You've done a great job there man, I take it, its going to be a saltwater, and what do you plan on stocking it with.


----------



## ronmarsh99 (Feb 18, 2011)

Thanks yes it will be salt water, Not all sure whats going into it yet but it will be a reef tank.


----------



## funlad3 (Oct 9, 2010)

I'm envious! That's going to turn out great, and I can't wait to see water in there. I may start building my own custom stand this week, so I may need to pester you with a few questions.

One question, and I'm sure you've already answered it somewhere, but what skimmer is that?
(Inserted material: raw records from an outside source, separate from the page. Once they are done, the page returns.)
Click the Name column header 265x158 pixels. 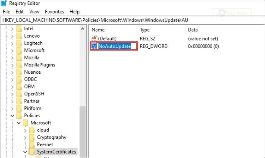(x=98, y=30)
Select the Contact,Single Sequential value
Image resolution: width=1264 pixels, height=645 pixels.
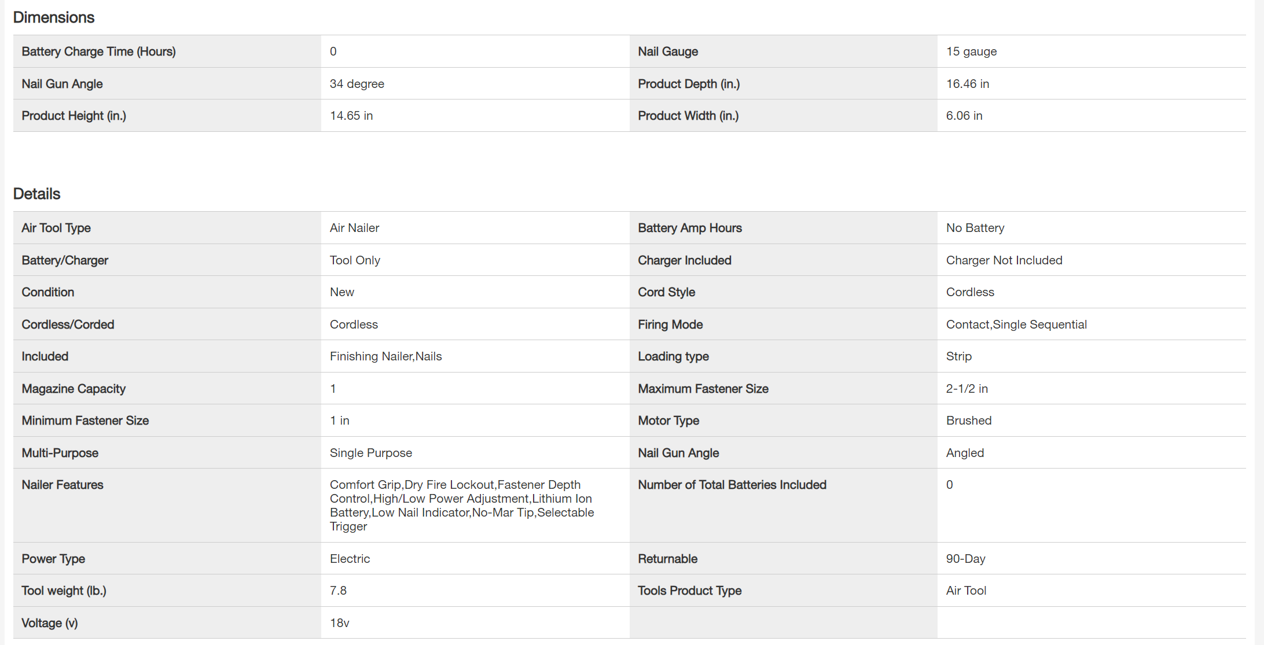point(1016,325)
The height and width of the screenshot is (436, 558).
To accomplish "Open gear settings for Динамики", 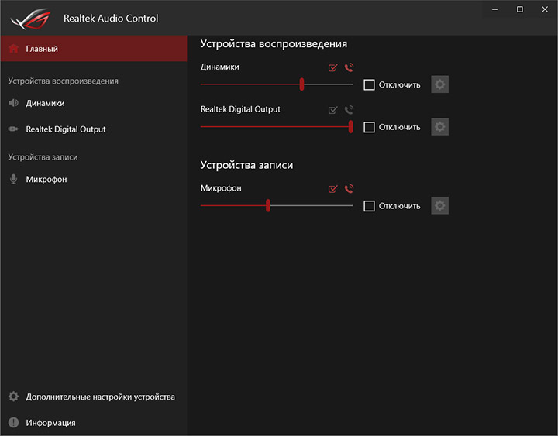I will click(440, 84).
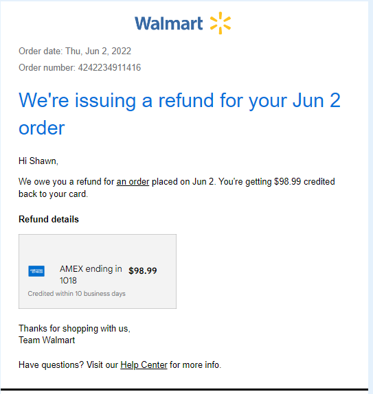The image size is (373, 394).
Task: Click 'Have questions?' text
Action: (x=51, y=364)
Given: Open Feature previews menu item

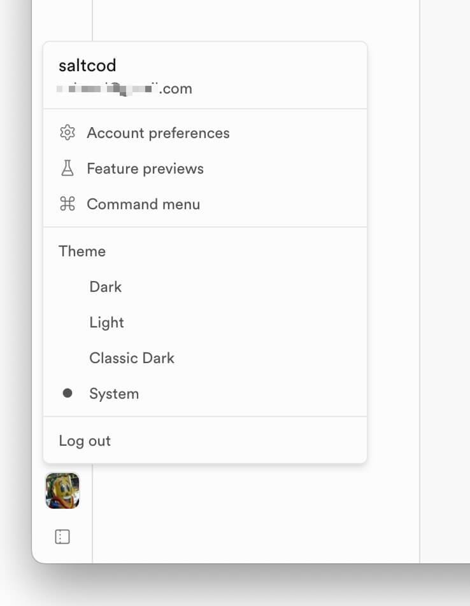Looking at the screenshot, I should [205, 168].
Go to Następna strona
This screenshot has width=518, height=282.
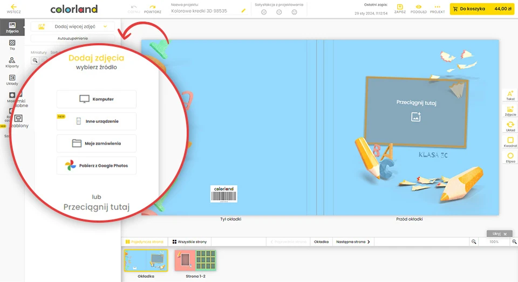click(x=353, y=242)
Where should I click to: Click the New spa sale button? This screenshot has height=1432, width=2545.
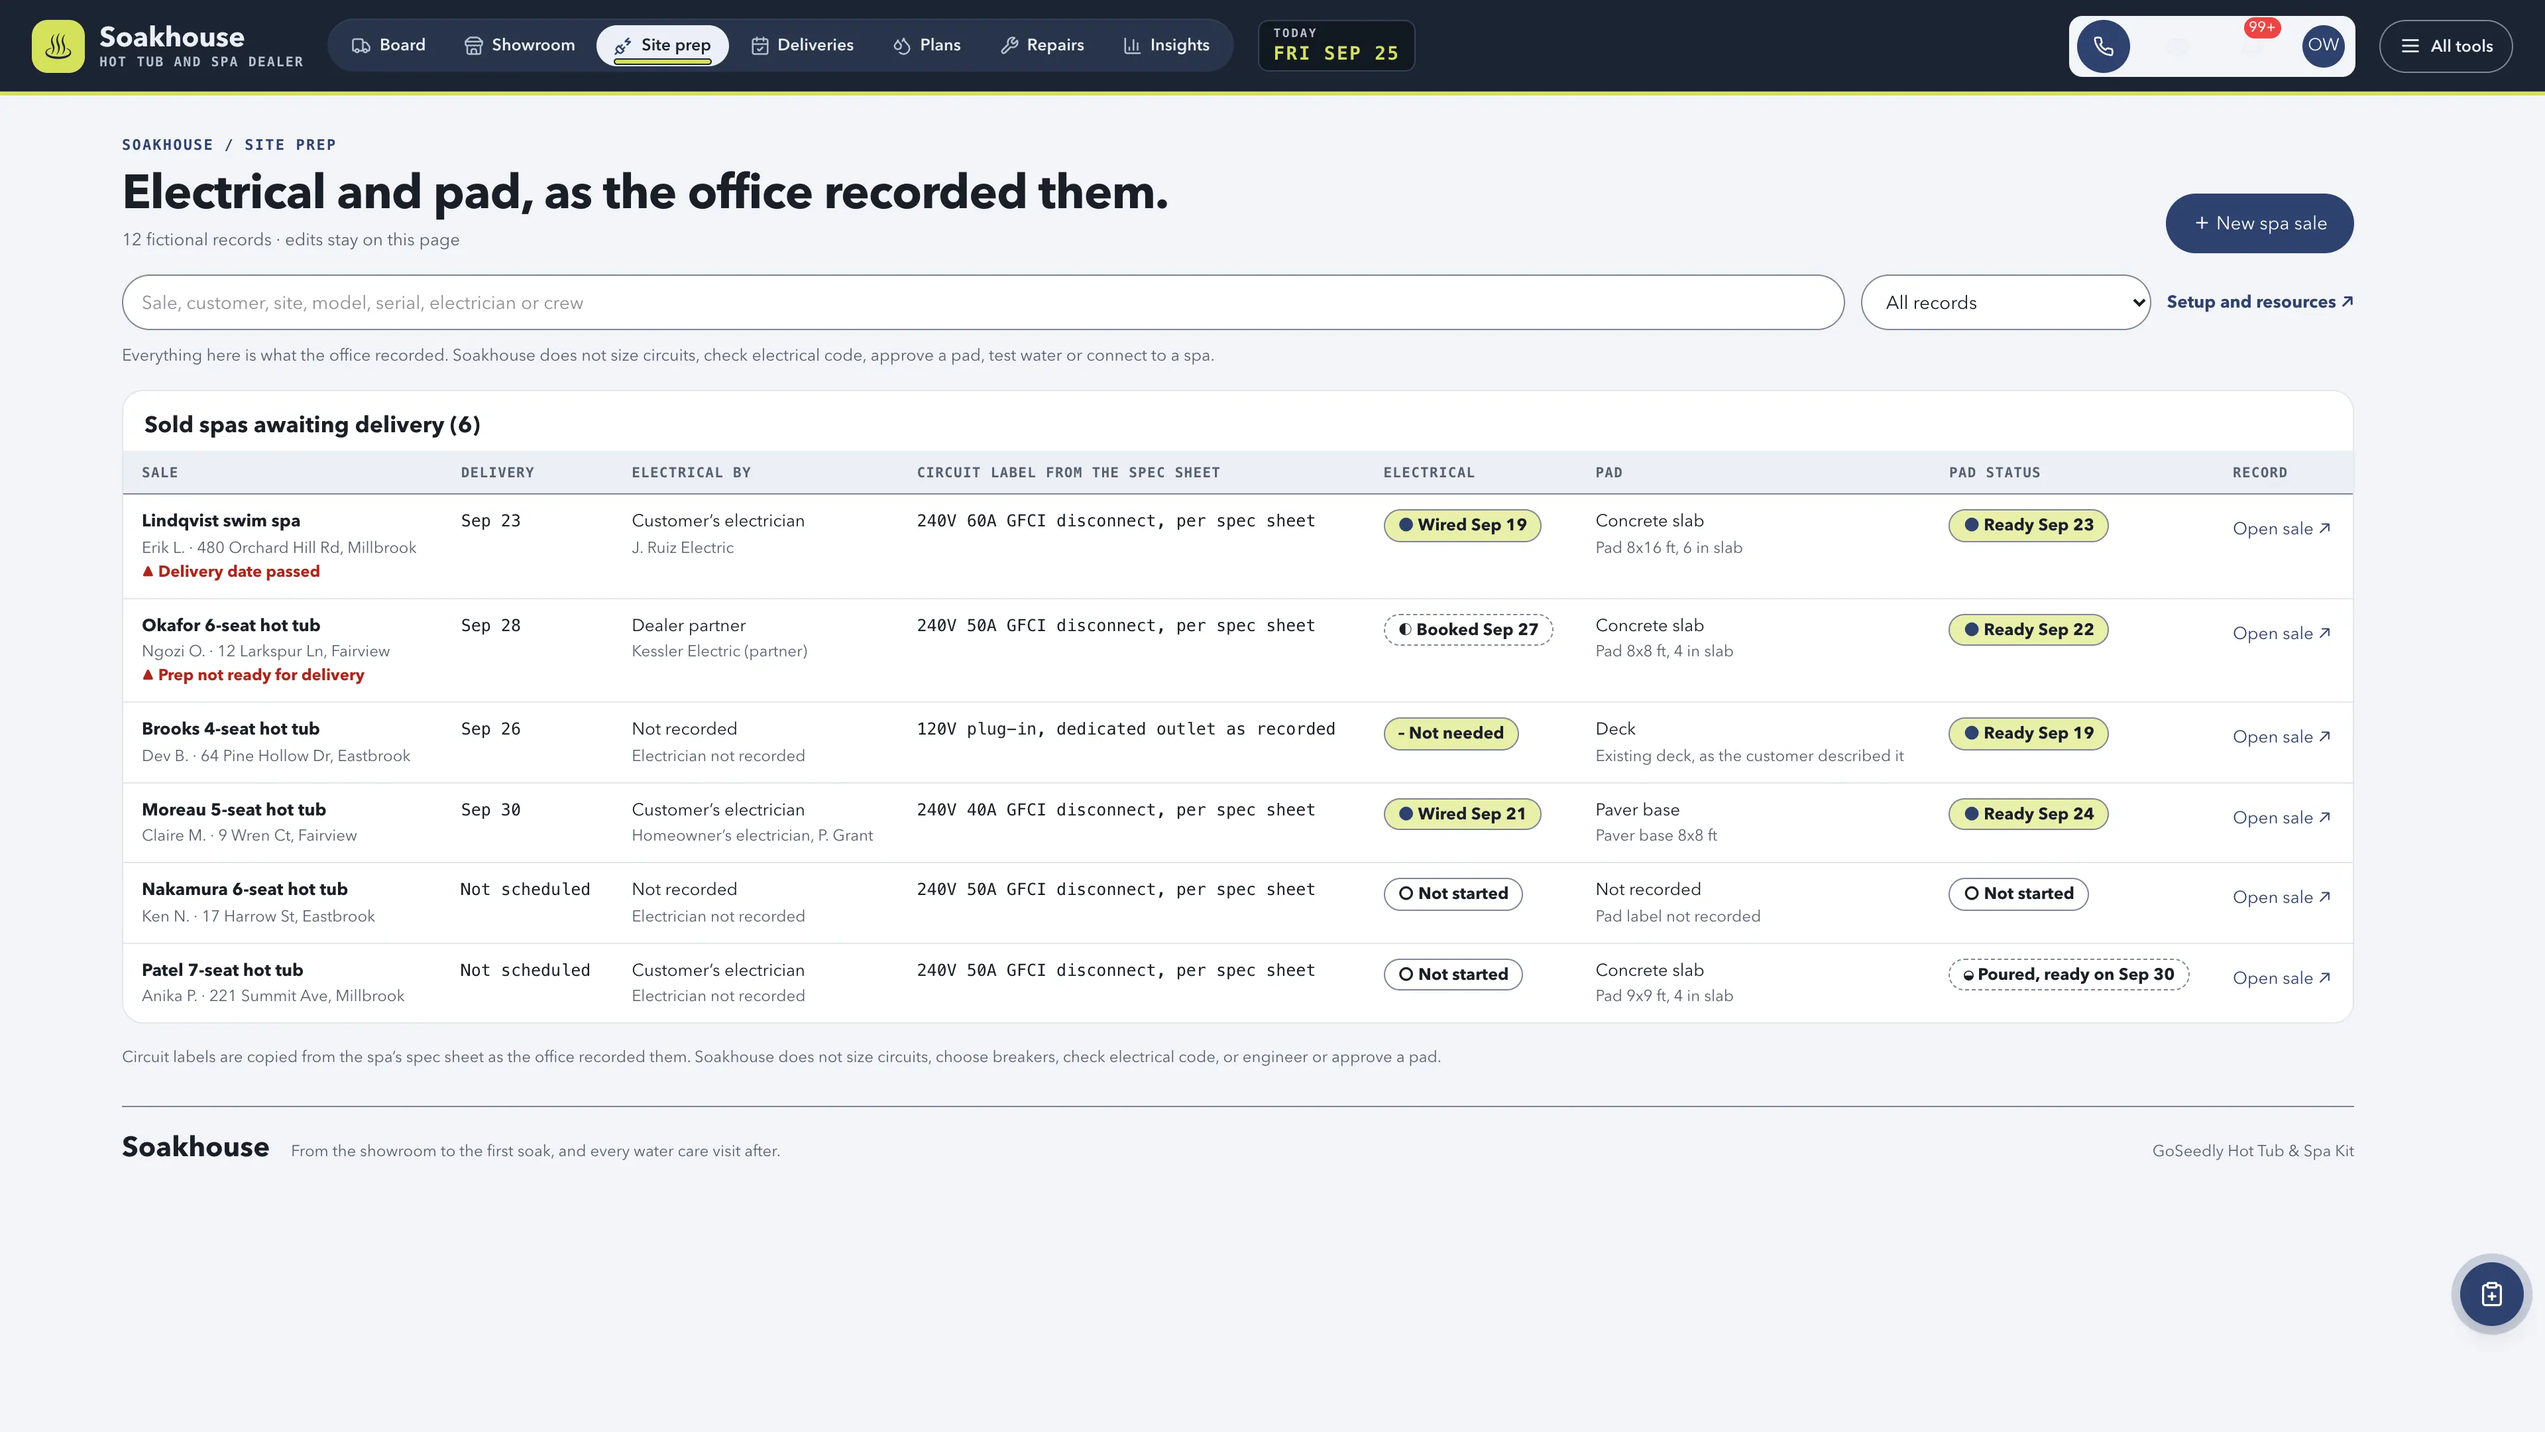pos(2258,223)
It looks like a monster!


----------



## Betta man (Mar 25, 2011)

Looks good! I like your stand!


----------



## ronmarsh99 (Feb 18, 2011)

Betta Man Thanks  Was alot of work

Funlad3 here is a link to the skimmer it's worth $700 Canadian it's crazy. I picked it up for $300 used, Add me as a friend on youtube I will have many more vidoes to come, how did you make out with your tank? 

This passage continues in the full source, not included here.